# SOURCE MATERIAL
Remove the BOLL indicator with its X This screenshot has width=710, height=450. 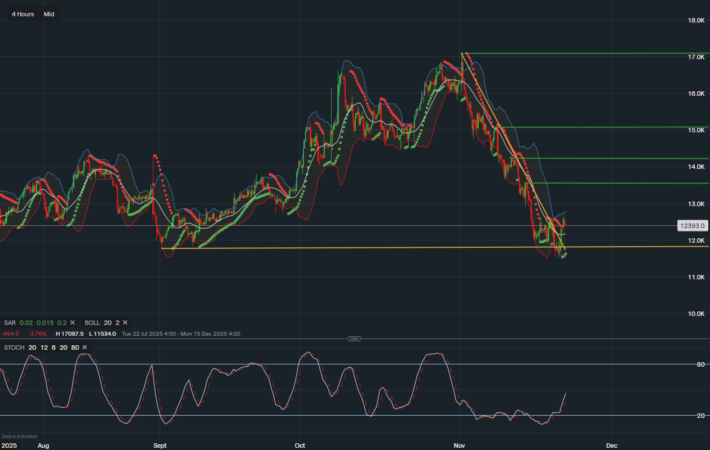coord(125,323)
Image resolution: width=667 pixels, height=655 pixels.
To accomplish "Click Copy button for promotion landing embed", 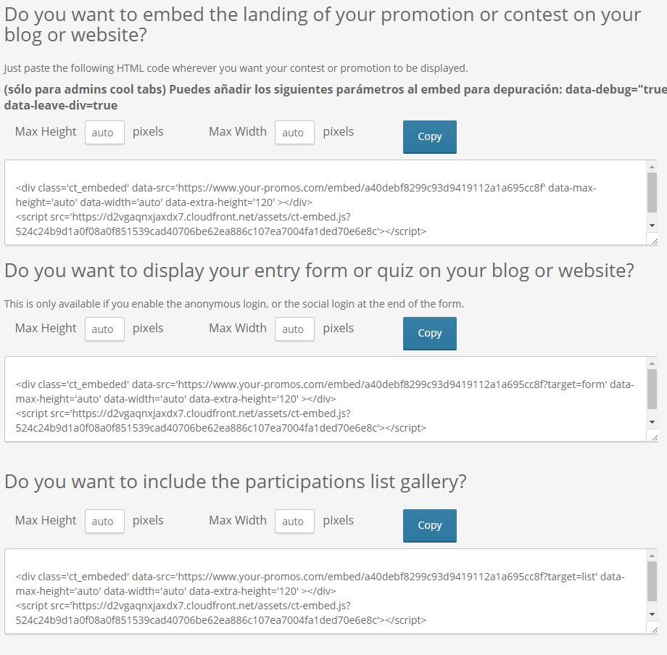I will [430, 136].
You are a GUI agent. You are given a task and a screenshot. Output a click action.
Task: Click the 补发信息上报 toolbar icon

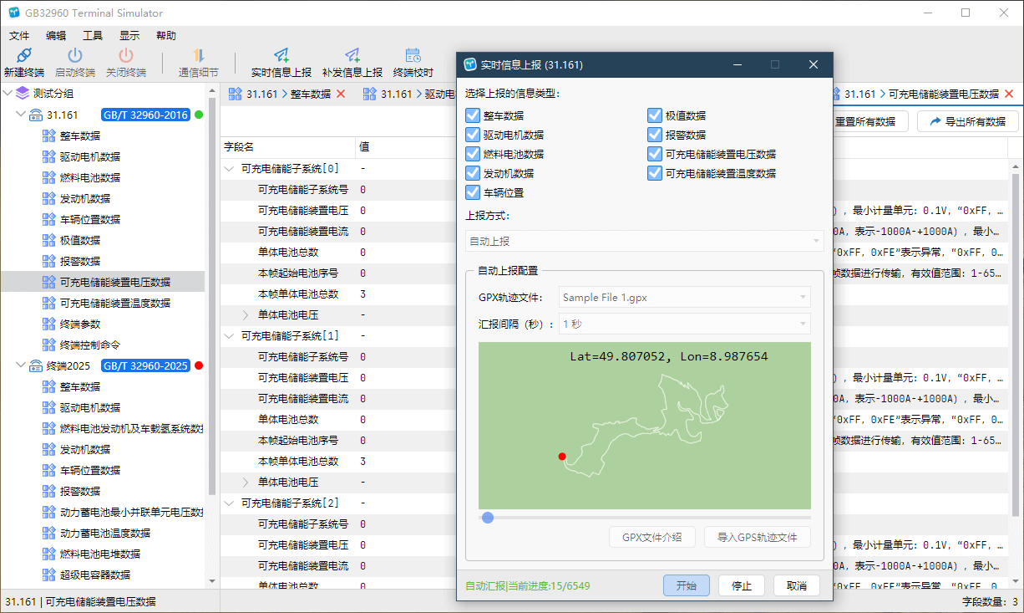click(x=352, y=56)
==
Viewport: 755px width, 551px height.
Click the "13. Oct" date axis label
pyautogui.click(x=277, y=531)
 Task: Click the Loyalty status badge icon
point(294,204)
---
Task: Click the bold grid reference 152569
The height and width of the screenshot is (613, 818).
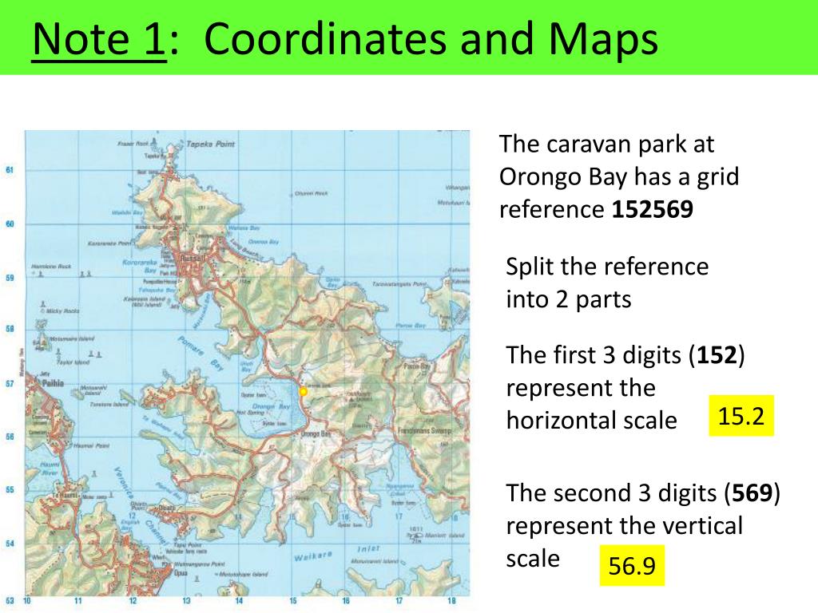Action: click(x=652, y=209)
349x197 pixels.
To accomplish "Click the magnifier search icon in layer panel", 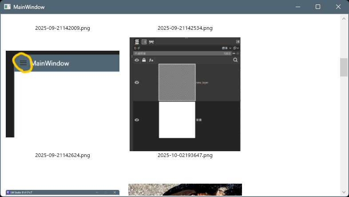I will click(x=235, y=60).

# EXERCISE GOAL
Find the word "pixels" in the data and show each line that holds it.

# EXPECTED OUTPUT
Image resolution: width=667 pixels, height=655 pixels.
349x197 pixels.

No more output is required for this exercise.